Let me add some context:

Many people add "Reddit" to their search queries to find authentic product reviews. We fine-tuned a BERT model to extract product mentions from over 4 million Reddit comments and posts with Named Entity Recognition (NER). The result is a list of the most popular products across many subreddits.

No platform (including Reddit) is resistant to fake reviews and spam, but we think it's happening less frequently here for various reasons:

- Redditors and other forum members are more interested in boosting their ego by showing their depth of knowledge on the topic (and correcting others on the topic), whereas corporate websites are more interested in raking profit by displaying (potentially) dishonest information.

- Enthusiasts in subreddits are pretty good at spotting dishonest or fake content, which results in immediate downvotes. The whole karma system helps with trustworthiness.

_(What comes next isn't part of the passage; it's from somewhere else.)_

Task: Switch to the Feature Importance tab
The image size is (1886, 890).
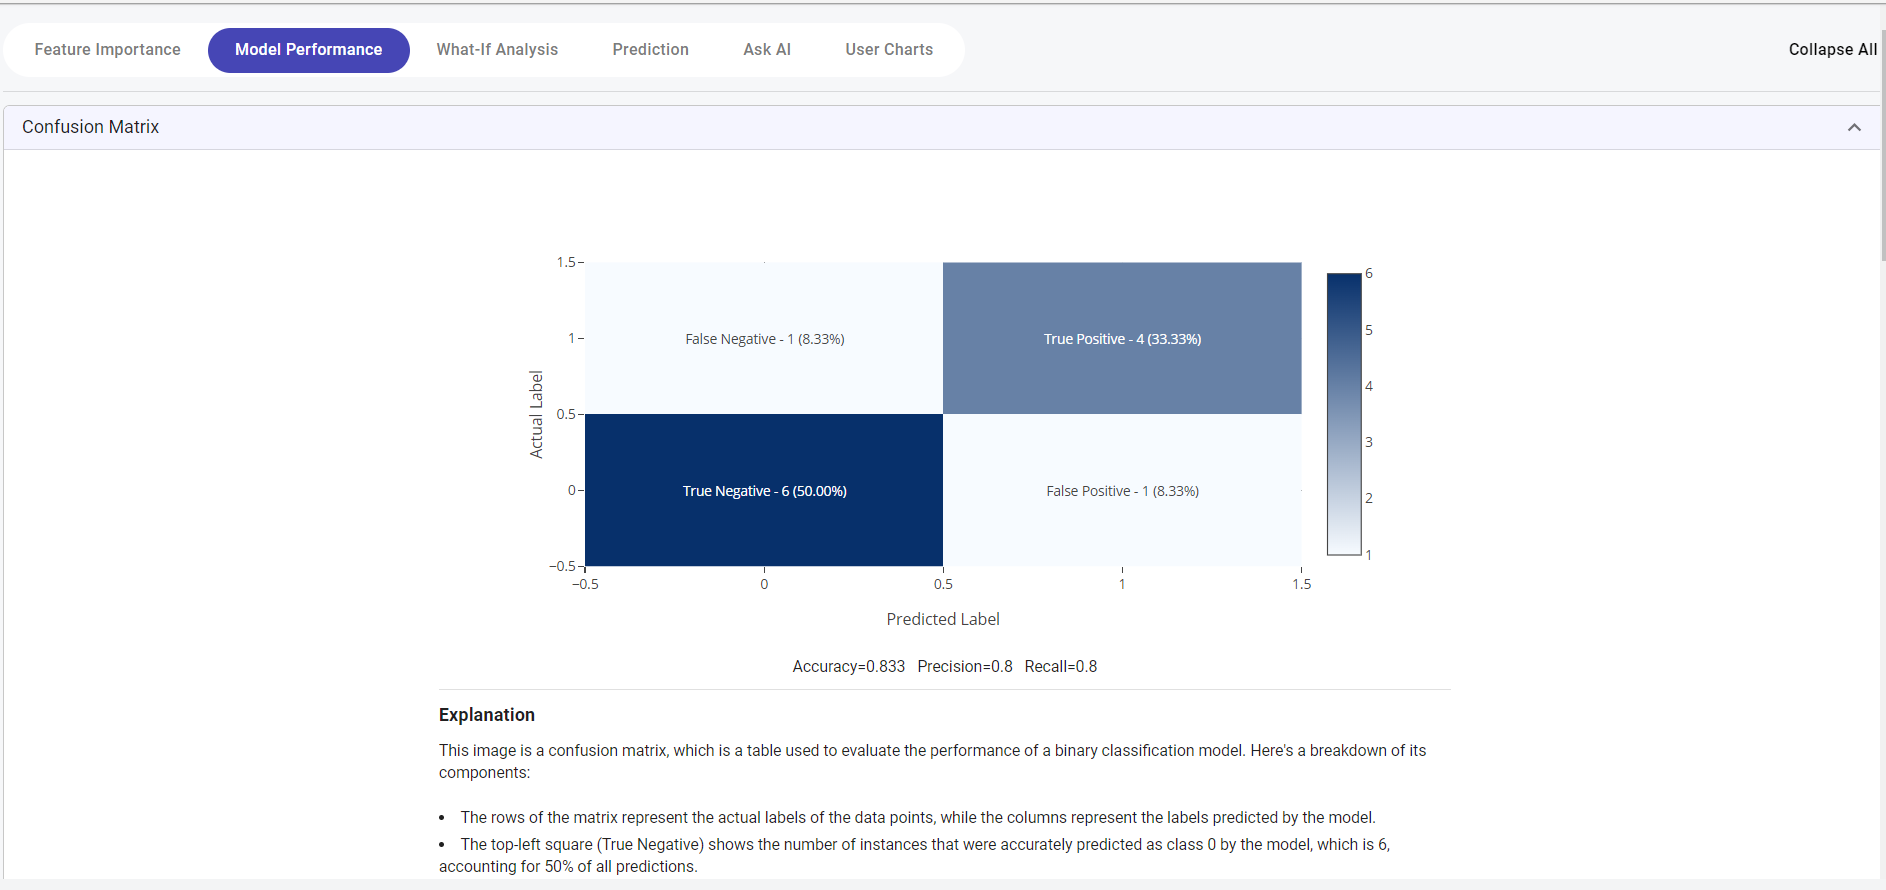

- Most subs are moderated well and spam gets removed quite quickly

That being said, good fake reviews are technically almost impossible to detect, even with sophisticated network analysis of the reviewer's profile.

Looria is still in Beta and we're working on improving our classification, summarization, and sentiment analysis. Let me know what you think!

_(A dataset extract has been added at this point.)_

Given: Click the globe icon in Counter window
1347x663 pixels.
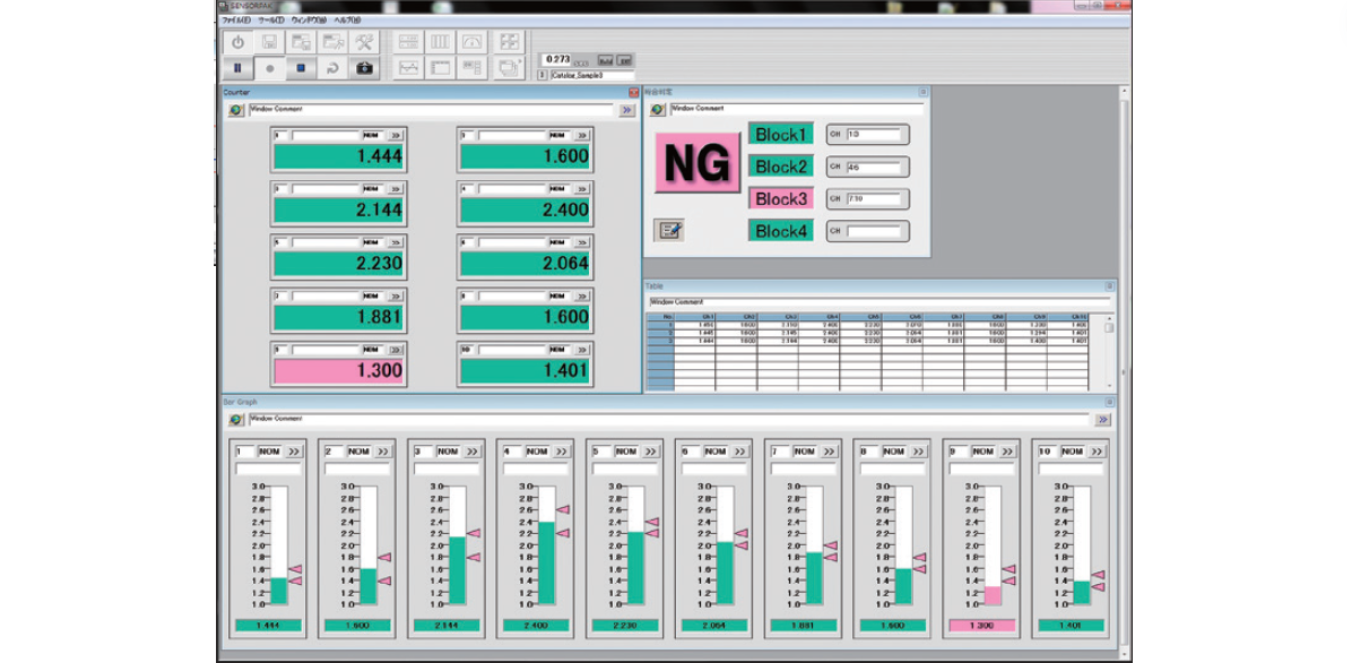Looking at the screenshot, I should 236,110.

I should be happy that you have automated a process that I manually perform frequently, but instead it gives me anxiety.

The set of incentives means the more successful you are, the more you will directly be attacked in the form of bad faith posts. Reddit is not better because it is a better system or because it has better moderation. Reddit is better because there isn't an entire industry (SEO) devoted to corrupting Reddit posts yet. Even google hasn't done a stellar job of winning that arms race, and they have vastly more resources.

You add value by performing the manual labor of finding and "reading" through posts, but the core value is generated by Reddit's abuse prevention team. If you were to be acquired by Reddit, my trust would go to zero. If you took outside investment, my trust would go to zero. My trust is already a little low because wirecutter specifically avoided items they couldn't get affiliate links for and now they are completely corrupted by new ownership. Wirecutter was the last review site that I used to make a purchase decision.

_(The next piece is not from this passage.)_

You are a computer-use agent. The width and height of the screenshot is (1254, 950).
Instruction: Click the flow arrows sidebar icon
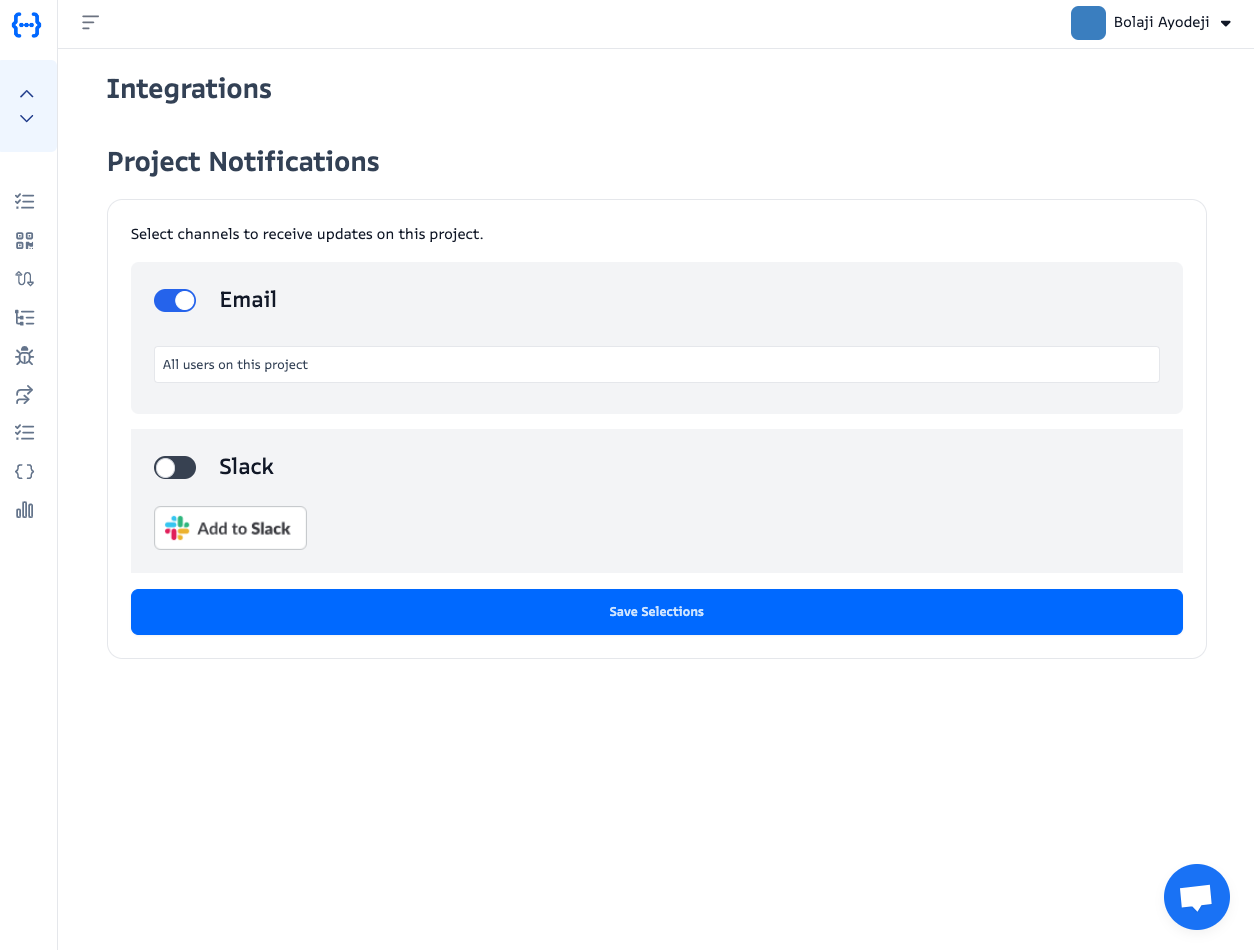(x=24, y=394)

More than anything, I am worried that the dark mirror of this website, the "reddit optimization" industry is probably just as advanced and validated by efforts like this.


Goodhart's Law in action. Any "product quality" metric will be gamed to the point of uselessness as soon as it gains traction. In other words, services like this one can only work as long as nobody knows about them.

The only stable solution is for each person to curate and maintain their own set of sources, so that there are no high-value metrics for marketers to target. Exactly the opposite of what this service is trying to do.


This was literally my first thought. If this works at all, it will quickly be ruined.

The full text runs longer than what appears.